I found it very enjoyable to binge watch all ten episodes of Star Trek: Picard over the Easter weekend in an attempt to ease my cabin fever. The story spanning the entire first season is smart and entertaining in its coverage of existential conflicts between organic human life and synthetic humanoids who were created by humans. I already mentioned how the characters are one of the strongest features of this series. The performances of all the main cast members are generously full of energy.
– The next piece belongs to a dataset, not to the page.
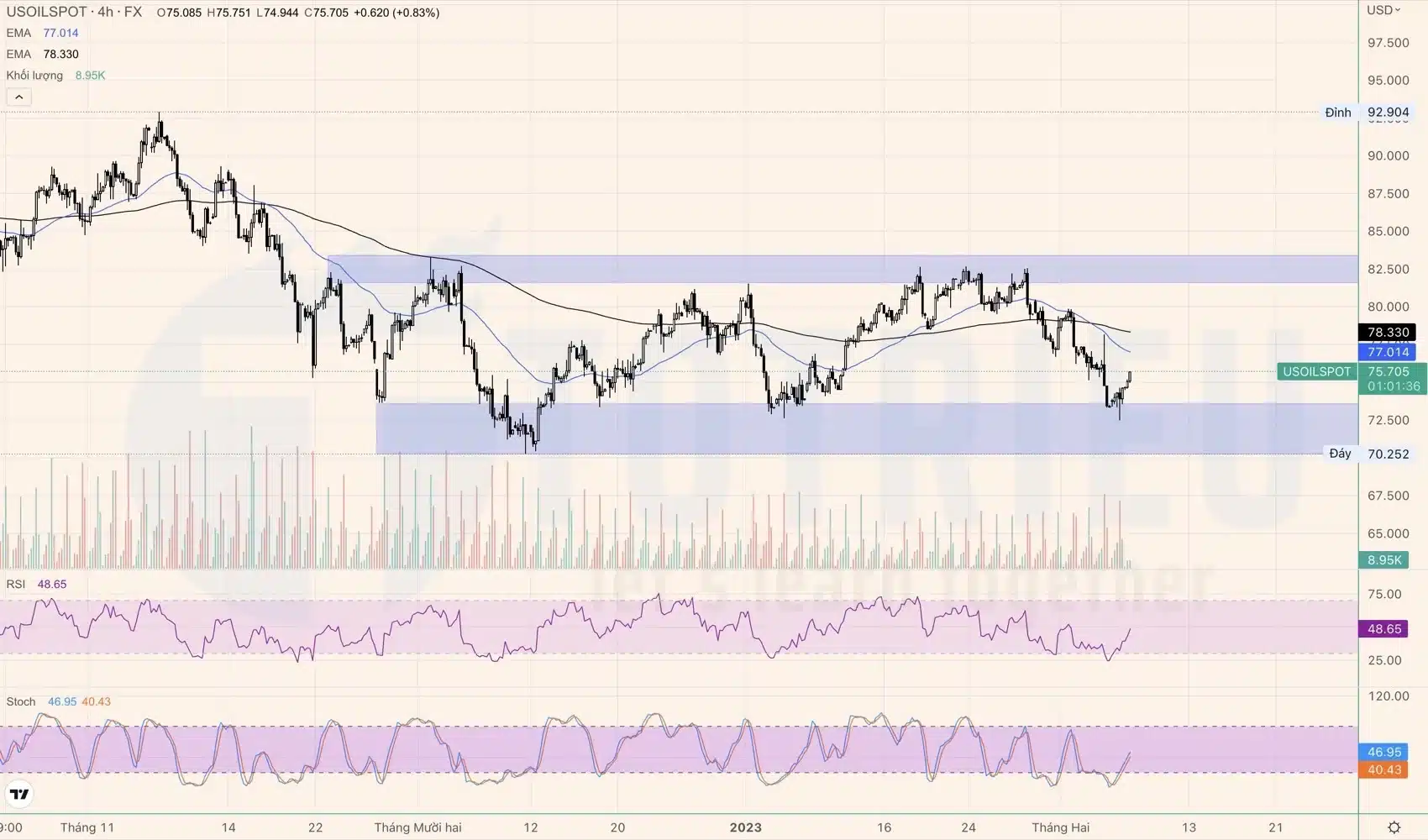Image resolution: width=1428 pixels, height=840 pixels.
Task: Click Tháng Mười hai on time axis
Action: 417,827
The story dealing with organics versus synthetics, itself, should seem familiar to everyone (perhaps too familiar.) In the original Battlestar Galactica television series (1978 to 1979) and Galactica 1980, the concept of human-created war robots was at the core of the storytelling. In 1979 Ridley Scott introduced us to synthetic beings in his film Alien and that storyline continued into five major motion pictures that followed from 1986 through 2017. In The Terminator (1984) James Cameron gave us an indelible cybernetic organism created by human beings and portrayed by Arnold Schwarzenegger. Star Trek: The Next Generation (1987 to 1994) gave us the beloved character of Data, a synthetic lifeform created by humans, struggles to be accepted by his human crewmates aboard the USS Enterprise. In the Ronald D. Moore reboot of Battlestar Galactica (2004 to 2009) the Cylons were reimagined to be indistinguishable from human beings and empowered with many superiorities over humans.

The question needs to be asked: Will audiences year after year continue to financially support science fiction storytelling on television and in movies that revisit the by now well-worn struggle between human beings and created being who merely look like us. While watching Star Trek: Picard you may not feel too sorry about the ill fortune humans suffer at the hands of the synthetics because it is crystal clear that the human race brought this entire mess upon itself.  

But let me get back to Ronald D. Moore. He is a respected member of the Star Trek family from his work as a noteworthy producer and writer on Star Trek: The Next Generation and Star Trek: Deep Space 9. Perhaps out of respect, the Star Trek: Picard producers snuck in (for a few precious seconds only) a framed portrait of Moore on one of the walls of Jean Luc Picard’s chateau.

There is one glaring storytelling element in Star Trek: Picard. I felt a deju-vu across many episodes that made me wish the Star Trek: Picard producers and writers would have invested more time and money to get stronger storytelling originality. Instead, there are narrative aspects and character types from Frank Herbert’s Dune instead of freshly genuine originality. To be specific, the Bene Gesserit religious sisterhood from Dune seems to have been the inspiration for the Qowat MIlat order of warrior nuns so crucial to the plot in Star Trek: Picard. Similarly, the Dune central character of Paul Atreides—raised since his boyhood in Bene Gesserit skills of observation and military arts—seems to have been the inspiration for the Star Trek: Picard Romulan character of Elnore—raised since his boyhood in Qowat Milat warrior nuns’ teachings and military arts.

However, the skills and talents of Sir Patrick Stewart in the title role, of course, are arguably the best attributes on display for anyone to see. I feel there should be nobody out there who would choose to avoid watching the second season of Star Trek: Picard once it finally is released somewhere out there in the far-off future.